Mutation rates in humans. II. Sporadic mutation-specific rates and rate of detrimental human mutations inferred from hemophilia B

Abstract

We estimated the rates per base per generation of specific types of mutations, using our direct estimate of the overall mutation rate for hemophilia B and information on the mutations present in the United Kingdom's population as well as those reported year by year in the hemophilia B world database. These rates are as follows: transitions at CpG sites 9.7 x 10-8, other transitions 7.3 x 10-9, transversions at CpG sites 5.4 x 10-9, other transversions 6.9 x 10-9, and small deletions/insertions causing frameshifts 3.2 x 10-10. By taking into account the ratio of male to female mutation rates, the above figures were converted into rates appropriate for autosomal DNA - namely, 1.3 x 10-7, 9.9 x 10-9, 7.3 x 10-9, 9.4 x 10-9, 6.5 x 10-10, where the latter is the rate for all small deletion/insertion events.
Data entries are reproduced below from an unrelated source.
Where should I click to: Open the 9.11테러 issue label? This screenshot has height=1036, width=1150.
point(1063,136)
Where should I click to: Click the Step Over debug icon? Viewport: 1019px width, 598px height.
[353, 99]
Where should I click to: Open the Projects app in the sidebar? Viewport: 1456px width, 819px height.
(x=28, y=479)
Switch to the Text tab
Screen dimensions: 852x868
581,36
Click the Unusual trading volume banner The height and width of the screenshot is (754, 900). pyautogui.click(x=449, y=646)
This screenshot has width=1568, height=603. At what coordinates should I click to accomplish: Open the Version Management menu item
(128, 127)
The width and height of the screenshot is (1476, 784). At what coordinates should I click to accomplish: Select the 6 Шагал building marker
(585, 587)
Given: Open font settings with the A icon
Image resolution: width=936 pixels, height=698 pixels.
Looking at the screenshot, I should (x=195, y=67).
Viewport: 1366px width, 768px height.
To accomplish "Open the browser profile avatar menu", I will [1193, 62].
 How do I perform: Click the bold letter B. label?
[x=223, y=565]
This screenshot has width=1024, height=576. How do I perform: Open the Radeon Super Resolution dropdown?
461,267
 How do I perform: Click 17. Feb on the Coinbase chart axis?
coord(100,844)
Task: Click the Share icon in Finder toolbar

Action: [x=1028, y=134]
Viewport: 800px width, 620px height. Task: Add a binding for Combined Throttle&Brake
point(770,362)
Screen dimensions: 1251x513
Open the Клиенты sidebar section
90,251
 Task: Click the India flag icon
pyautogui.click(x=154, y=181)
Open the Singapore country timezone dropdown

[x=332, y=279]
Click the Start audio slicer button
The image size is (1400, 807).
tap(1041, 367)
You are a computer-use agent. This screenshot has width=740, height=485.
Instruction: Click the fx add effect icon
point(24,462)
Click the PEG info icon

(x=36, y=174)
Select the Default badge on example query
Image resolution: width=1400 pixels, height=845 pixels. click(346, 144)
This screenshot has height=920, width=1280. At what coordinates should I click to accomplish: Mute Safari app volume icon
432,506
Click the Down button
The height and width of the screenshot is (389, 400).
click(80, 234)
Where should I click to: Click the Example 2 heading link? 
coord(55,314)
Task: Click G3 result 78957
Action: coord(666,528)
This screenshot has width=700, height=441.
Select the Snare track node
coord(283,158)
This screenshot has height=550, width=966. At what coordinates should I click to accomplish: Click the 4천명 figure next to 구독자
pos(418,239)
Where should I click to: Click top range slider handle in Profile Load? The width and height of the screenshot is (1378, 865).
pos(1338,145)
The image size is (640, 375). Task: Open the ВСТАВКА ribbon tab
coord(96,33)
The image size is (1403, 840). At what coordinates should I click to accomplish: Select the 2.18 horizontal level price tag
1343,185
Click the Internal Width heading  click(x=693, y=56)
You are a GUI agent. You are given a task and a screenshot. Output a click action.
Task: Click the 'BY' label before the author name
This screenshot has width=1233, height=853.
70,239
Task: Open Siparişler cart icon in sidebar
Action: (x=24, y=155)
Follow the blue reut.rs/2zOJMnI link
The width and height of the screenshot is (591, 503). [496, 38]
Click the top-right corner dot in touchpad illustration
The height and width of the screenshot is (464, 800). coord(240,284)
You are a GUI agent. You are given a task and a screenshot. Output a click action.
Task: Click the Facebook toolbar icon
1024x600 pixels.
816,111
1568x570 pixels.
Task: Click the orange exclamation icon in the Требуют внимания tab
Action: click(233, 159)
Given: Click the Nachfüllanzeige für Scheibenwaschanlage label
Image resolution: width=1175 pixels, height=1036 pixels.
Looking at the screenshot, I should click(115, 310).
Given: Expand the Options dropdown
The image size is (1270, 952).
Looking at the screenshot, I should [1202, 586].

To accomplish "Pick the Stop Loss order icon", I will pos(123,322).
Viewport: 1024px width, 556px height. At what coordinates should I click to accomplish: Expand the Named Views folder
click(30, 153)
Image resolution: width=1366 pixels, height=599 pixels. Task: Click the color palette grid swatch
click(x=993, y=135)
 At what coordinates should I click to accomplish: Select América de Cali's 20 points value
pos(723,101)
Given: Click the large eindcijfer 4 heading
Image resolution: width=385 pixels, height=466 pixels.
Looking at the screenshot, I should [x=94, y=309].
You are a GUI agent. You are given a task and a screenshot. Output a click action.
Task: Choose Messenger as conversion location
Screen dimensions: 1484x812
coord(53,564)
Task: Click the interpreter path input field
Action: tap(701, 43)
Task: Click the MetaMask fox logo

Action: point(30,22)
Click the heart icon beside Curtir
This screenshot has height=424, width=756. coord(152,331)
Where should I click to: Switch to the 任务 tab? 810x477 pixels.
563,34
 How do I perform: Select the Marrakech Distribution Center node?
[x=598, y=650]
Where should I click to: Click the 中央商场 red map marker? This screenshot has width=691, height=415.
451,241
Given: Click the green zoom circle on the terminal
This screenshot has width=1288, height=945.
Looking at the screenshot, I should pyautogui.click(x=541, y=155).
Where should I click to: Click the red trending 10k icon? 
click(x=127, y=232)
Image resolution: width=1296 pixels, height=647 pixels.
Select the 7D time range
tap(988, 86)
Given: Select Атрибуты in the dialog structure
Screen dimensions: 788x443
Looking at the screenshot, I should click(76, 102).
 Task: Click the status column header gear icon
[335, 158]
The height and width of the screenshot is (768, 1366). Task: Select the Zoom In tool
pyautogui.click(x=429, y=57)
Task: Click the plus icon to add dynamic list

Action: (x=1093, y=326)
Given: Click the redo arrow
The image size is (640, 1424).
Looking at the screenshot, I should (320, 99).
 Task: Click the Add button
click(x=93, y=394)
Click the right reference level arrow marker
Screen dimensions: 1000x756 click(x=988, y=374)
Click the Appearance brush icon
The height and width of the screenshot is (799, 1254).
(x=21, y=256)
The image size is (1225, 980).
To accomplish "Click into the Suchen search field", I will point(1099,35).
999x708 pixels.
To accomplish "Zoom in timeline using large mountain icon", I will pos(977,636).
Mutation rates were also independently estimated from the sequence divergence observed in randomly chosen sequences from the human and chimpanzee X and Y chromosomes. These estimates were highly compatible with those obtained from hemophilia B and showed higher mutation rates in the male, but they showed no evidence for a significant excess of transitions at CpG sites in the spectrum of Y-sequence divergence relative to that of X-chromosome divergence. Our data suggest an overall mutation rate of 2.14 x 10-8 per base per generation, or 128 mutations per human zygote. Since the effective target for hemophilia B mutations is only 1.05% of the factor IX gene, the rate of detrimental mutations, per human zygote, suggested by the hemophilia data is ≃1.3.